Danny Oquendo (pictured left), who is the older brother of Avonte (pictured), the New York City 14-year-old child with autism who ran away from his middle school was found dead, penned a heartfelt essay on the Autism Speaks website, thanking the Big Apple for their outpouring of love and support during his family’s most trying time.
Avonte’s disappearance took the concrete jungle by storm as folks from all walks of life joined in the search for him on October 4th of last year, after he ran out of his Long Island City school.
Danny, who wants to become a lawyer so that he can help families with special needs children — particularly those affected by autism — praised New York City for coming together to find his brother:
New York City; the City of Dreams. With a reputation for being the hardest place on Earth to succeed, it is frequently described as a cold, unforgiving, cut-throat Metropolis. New Yorkers are labeled as rude, impatient, aggressive, and unsympathetic. I’m writing to tell you that this reputation the rest of the world assumes is far from the truth. Although the daily New York experience may feel like one of isolation amongst crowds, any true New Yorker will tell you that when it matters most, this city comes together in larger numbers than any other community on the planet as proven after the tragedy of 9/11. This tendency for New Yorkers to come together also held true during the city-wide search for my younger brother, Avonte Oquendo.
According to Danny, the family’s only alternative other than ‘New York’s finest’ was to turn to the city’s residents to ask for help in searching for Avonte and the help came in droves, not only from New York but from the surrounding states as well, the aspiring attorney explains:
As word spread through social networks thanks to shared posts and retweets we began to see massive groups of volunteers coming from every corner of the tri-state area just to help us find our beloved Avonte. Word of his disappearance spread like wildfire and before we knew it there were masses of sympathetic volunteers ready to do anything in their power to aid us in our search.
We went from a small family searching night and day for our loved one to a large operation with thousands of volunteers ready and willing to help in every possible way. We were given supplies, tents, food, flyers and moral support from strangers that never even had the opportunity to meet Avonte.

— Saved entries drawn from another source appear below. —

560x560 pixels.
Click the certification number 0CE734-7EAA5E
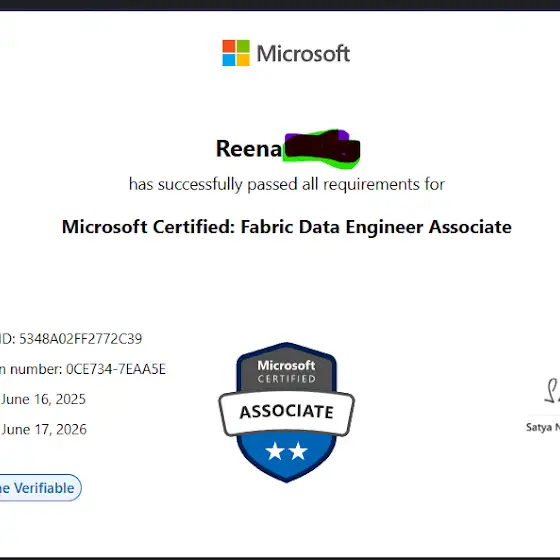[x=116, y=369]
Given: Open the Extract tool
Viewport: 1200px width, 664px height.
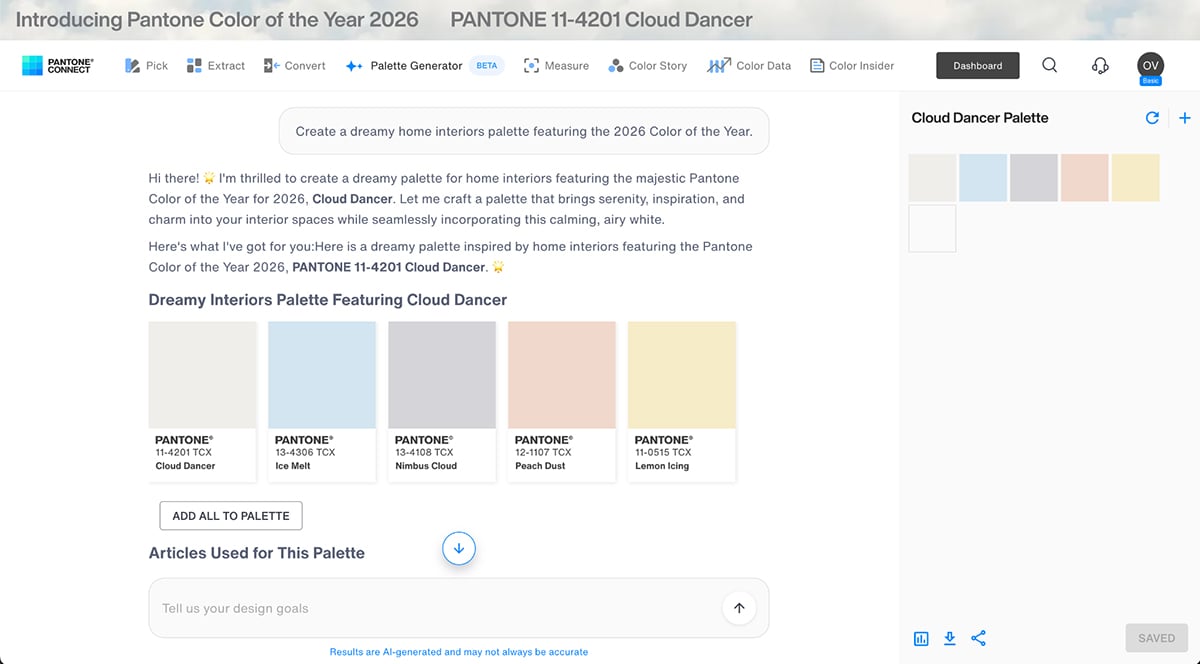Looking at the screenshot, I should click(215, 65).
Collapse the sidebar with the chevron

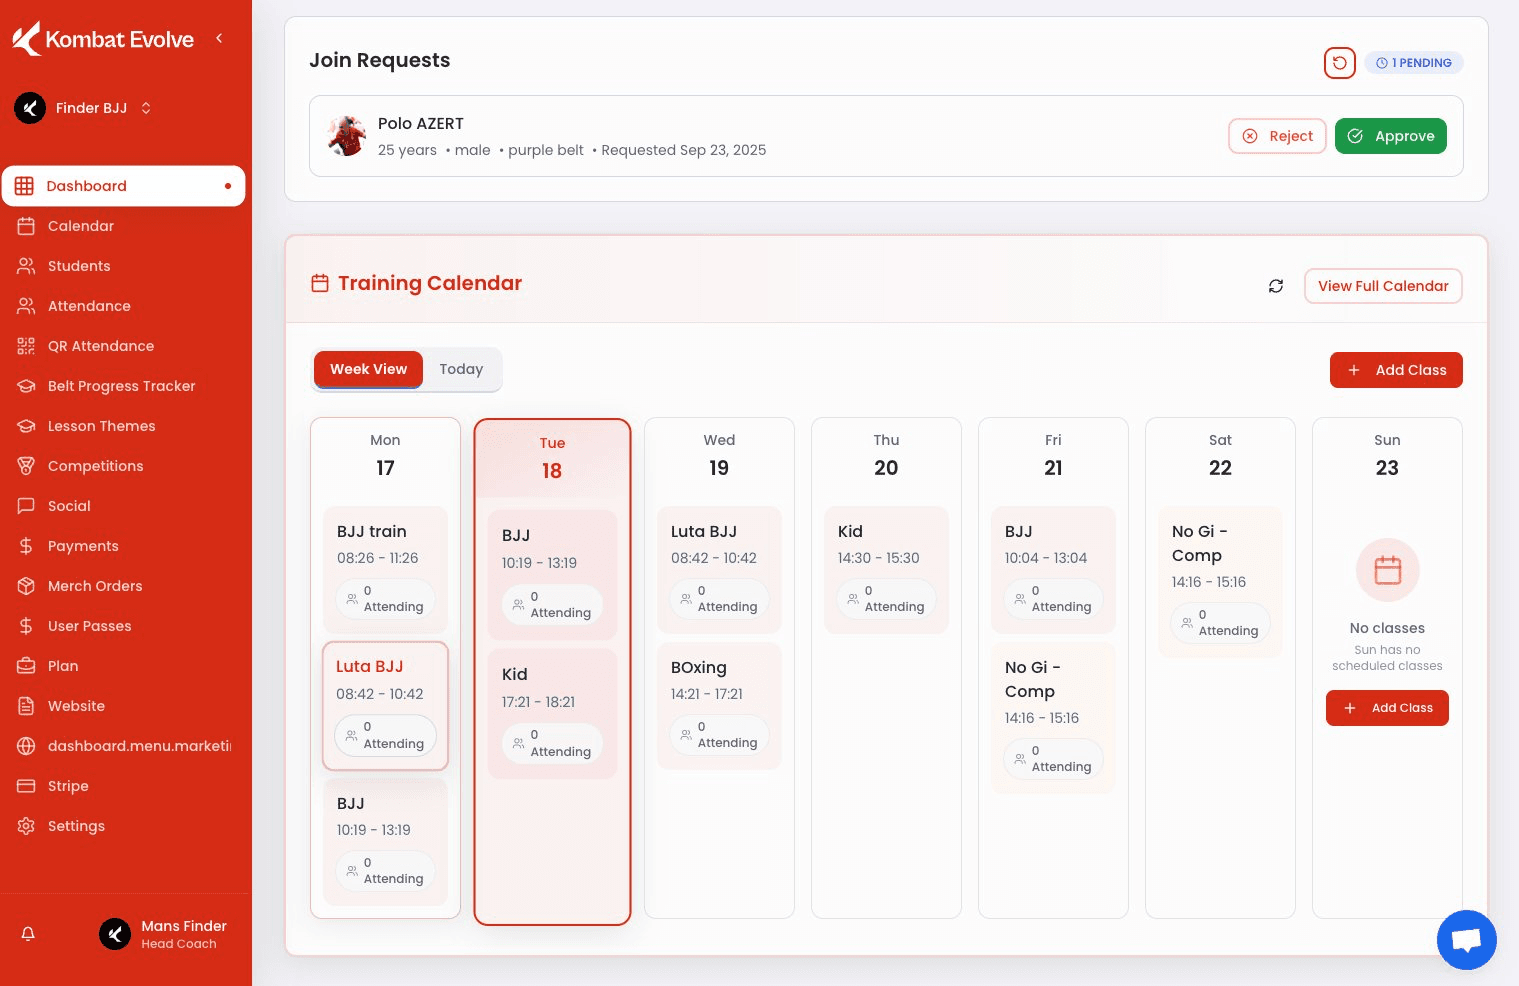[219, 39]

The community came together for a common cause in such an unparalleled way that it renewed my faith in the kindness of humanity. The people of New York responded to our anguish with a tremendous amount of support and vigilance. What was even more inspiring was that every volunteer I had the opportunity of meeting acted as if Avonte was their own flesh and blood. It turns out that before it was all said and done Avonte did indeed become the beloved son of the city. His story touched everyone’s heart and everyone wanted to ensure that he was found safe and sound.
A definite cause of death could not be determined by the city’s Medical Examiner for the little boy who captured the hearts of New Yorkers. The family has surmised that Avonte probably drowned as a result of being frightened by someone or something and jumped in to the river. The family hopes, however, that Avonte did not die in vain and prays that the security standards in schools across the country are enhanced as a result of the little boy’s death:
Sadly, our school systems currently don’t share the same concerns as the families that raise these children. So let us make certain that Avonte Oquendo’s death is not in vain. Let this tragic occurrence be the surge that builds up enough momentum to provide a real solution to the problematic issues that this hardship has brought to our attention. Let us do what is necessary to allot more funding for schools so they can provide their staff with proper training and implement appropriate security measures that would prevent another incident like this. Finally, let this be a reminder that at the end of the day, as tough as New Yorkers are, we can come together as one to achieve common goals that are in the best interest of our children, our loved ones, and our city.